Дорога вновь пролегала через Тренто, где за несколько дней удалось закончить портрет в полный рост кардинала Мадруццо и вместе с ним продолжить путь до Аугсбурга. Там император созвал очередную ассамблею сейма князей-выборщиков, представителей всех немецких земель, охваченных новыми волнениями.
Тициана с помощниками разместили в том же дворце Фуггера, в котором ему придется задержаться почти на год. На следующий день к нему пожаловала королева Мария Венгерская, рассыпавшаяся в благодарности за две полученные «легенды». Она поделилась мнением о работе созванной ассамблеи, на которой позиции сторонников императора и немецких князей-лютеран расходятся с каждым разом все сильнее. Имперская политика нуждается в притоке новых свежих сил, чем и вызвано присутствие здесь наследного принца Филиппа. Королева поведала Тициану о планах мадридского двора, заявив, что написанию нового портрета ее племянника придается большое государственное значение, поскольку по поручению брата ей предстоит переслать портрет невесте Филиппа английской королеве Марии Тюдор, которая еще не знакома с женихом.

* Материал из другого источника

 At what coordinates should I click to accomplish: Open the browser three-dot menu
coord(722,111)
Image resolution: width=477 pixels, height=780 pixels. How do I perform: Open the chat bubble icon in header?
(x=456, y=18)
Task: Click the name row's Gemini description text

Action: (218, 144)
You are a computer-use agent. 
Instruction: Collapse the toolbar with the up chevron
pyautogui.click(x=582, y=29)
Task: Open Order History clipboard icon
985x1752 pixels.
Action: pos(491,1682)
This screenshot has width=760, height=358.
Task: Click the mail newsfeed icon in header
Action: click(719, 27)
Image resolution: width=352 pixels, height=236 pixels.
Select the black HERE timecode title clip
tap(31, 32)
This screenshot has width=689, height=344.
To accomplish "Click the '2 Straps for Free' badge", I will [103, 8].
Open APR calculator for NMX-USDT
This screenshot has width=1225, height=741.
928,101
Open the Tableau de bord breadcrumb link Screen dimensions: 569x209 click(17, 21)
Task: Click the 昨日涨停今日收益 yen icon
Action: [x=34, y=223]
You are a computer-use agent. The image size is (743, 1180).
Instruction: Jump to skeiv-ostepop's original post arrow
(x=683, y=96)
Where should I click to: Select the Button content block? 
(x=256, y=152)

Филипп не был красив. Но Тициан сумел придать его болезненному и непривлекательному лицу, окаймленному жидкой бородкой, благородное выражение. На нем полукираса с золотой насечкой и богатый костюм. В левой руке он держит эфес шпаги, а правой касается украшенного перьями шлема, лежащего вместе с рыцарскими перчатками на столе, покрытом малиновым бархатом. Выдвинутая немного вперед фигура преисполнена легкости, а во взгляде принца, обращенном к зрителю, чувствуются воля и скрытая сила. Льющийся слева свет освещает слегка повернутое лицо и тонкие в светлых чулках ноги с непомерно большими ступнями. Блики света рассеяны на металлических доспехах и малиновой скатерти стола. Тициан понимал, что портрет должен вызвать симпатию перезрелой разборчивой невесты, которая отвергла многих претендентов, домогавшихся ее королевской руки. Поэтому по моде тех лет он постарался подчеркнуть в костюме молодого наследника и жениха весьма фривольную деталь, говорящую о его мужском достоинстве.
Блистательный портрет Филиппа в полный рост (Мадрид, Прадо) стал эталоном парадного портрета в Европе. Принц Филипп в отличие от отца не высказал отношения к своему изображению, зато щедро расплатился и заказал снять с портрета копию для подарка статс-секретарю Антонио Гранвеле. Он заказал еще ряд других картин, словно опасаясь, как бы мастера, которого он уже считал своим, не переманил бы кто-то из заказчиков. Он же предупредил художника, чтобы тот не беспокоился, что отец пока не может его принять. После длительных заседаний сейма император настолько устает, что вынужден дать себе отдых, на чем настаивают и его врачи.
Действительно, Тициан ни разу не видел из окна, чтобы Карл по утрам совершал верховую прогулку, как прежде. Однажды под вечер на пороге появился Адриан и пригласил мастера проследовать за ним в покои императора. Видимо, Карл специально сидел в кресле подальше от источника света, и все же Тициана не мог не поразить его вид. Перед ним оказался согбенный старик с потухшим взором, который не в силах был подняться ему навстречу, цепляясь скрюченными подагрой руками за поручни кресла. Как бы извиняясь за свою немощь, Карл выдавил из себя улыбку и пригласил художника присесть рядом.